Pseudo Random Number Generators(PRNGs) are widely used at CERN, especially for Monte Carlo Simulations within GEANT4 and ROOT [2]. To scale massively parallel high-performance computation, PRNGs with sequentially independent state transformations are required. Two newly proposed CBRNGs Philox and Threefry, are designed as independent, keyed transformations of counters which produce excellent statistical properties(long period, no discernable structure or correlation)[8]. On the other hand Xorshift RNGs form a class of PRNGs that generate the next number in their sequence by repeatedly taking exclusive or of a number with a bitshifted version of itself[7].

Exploiting vectorization of RNGs can be an advantage to produce more random numbers using less instructions, in particular on the latest generations of CPU, through SSE4.2 to AVX2 instruction sets. This kind of parallel programming is based on Single Input Multiple Data (SIMD). **This work is focused on this optimization area.** 

Vectorization is a very similar process to vector operations in mathematics. The programmer can operate sets of data all at once rather than using scalar values. For instance, it is allowed to XOR eight 32-bit integers in a vector with one vector instruction. The results is also saved in the same type of vector register.

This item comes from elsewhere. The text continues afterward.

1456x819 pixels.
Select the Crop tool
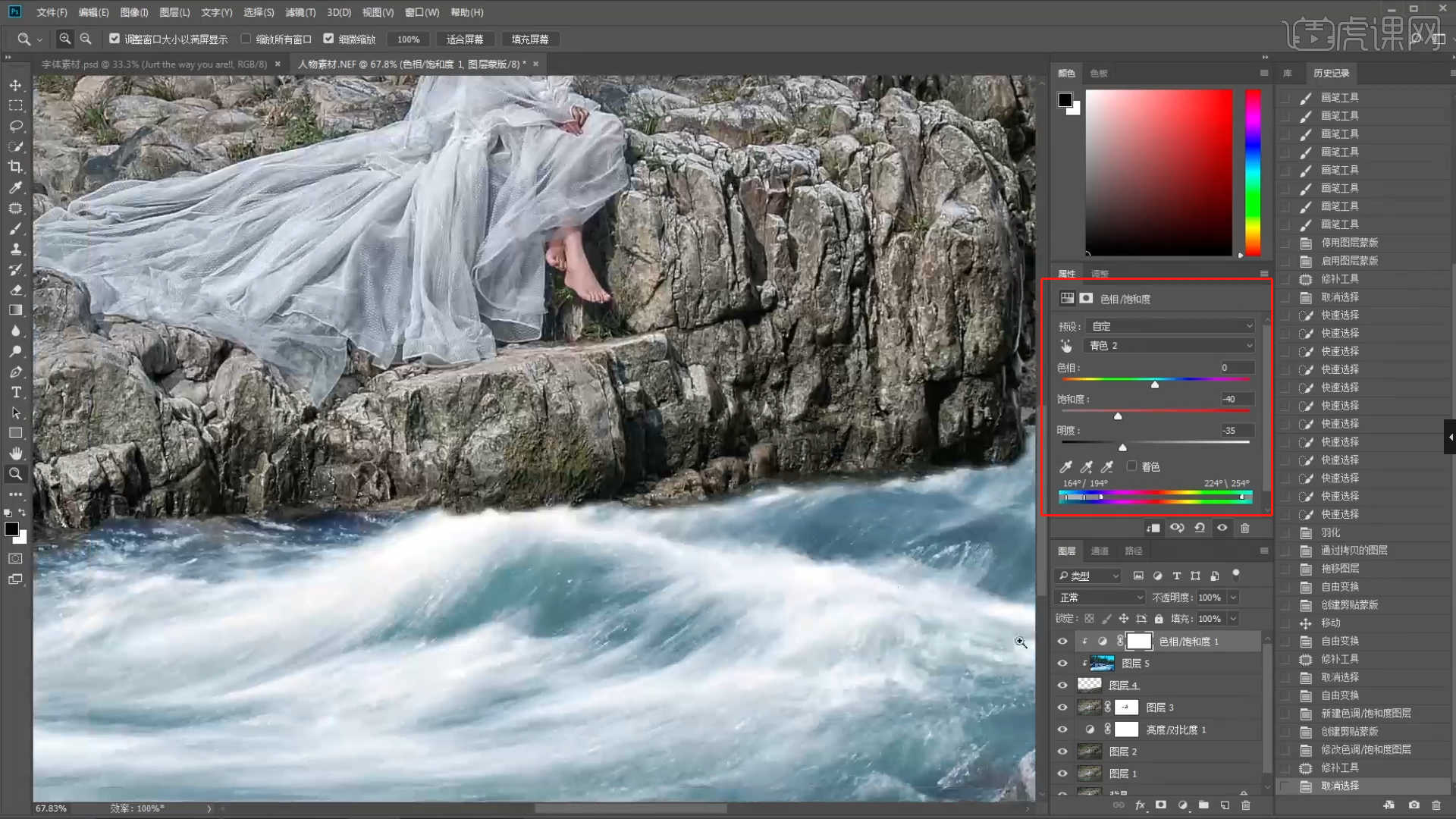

Figure 1: ADD operation in vectorization. With one hardware instruction, it is possible to add four 64-bit integers on Intel's Haswell Architecture

Advanced Vector Extensions (AVX) are extensions to x86 instruction set architecture for microprocessors for Intel and AMD. AVX2, also known as **Intel's Haswell Architecture** extends most integer commands to 512-bit compared to 256-bit vector registers of previous AVX extension. These vector registers are called YMM0-YMM15. In processors with only AVX support, the legacy SSE instructions can be used operating a lower 128-bit of YMM registers (YMM0-YMM7). AVX2 is also the first instruction set supporting three-operand general purpose bit manipulation and multiplication and fused multiply-accumulate(FMA3)[4].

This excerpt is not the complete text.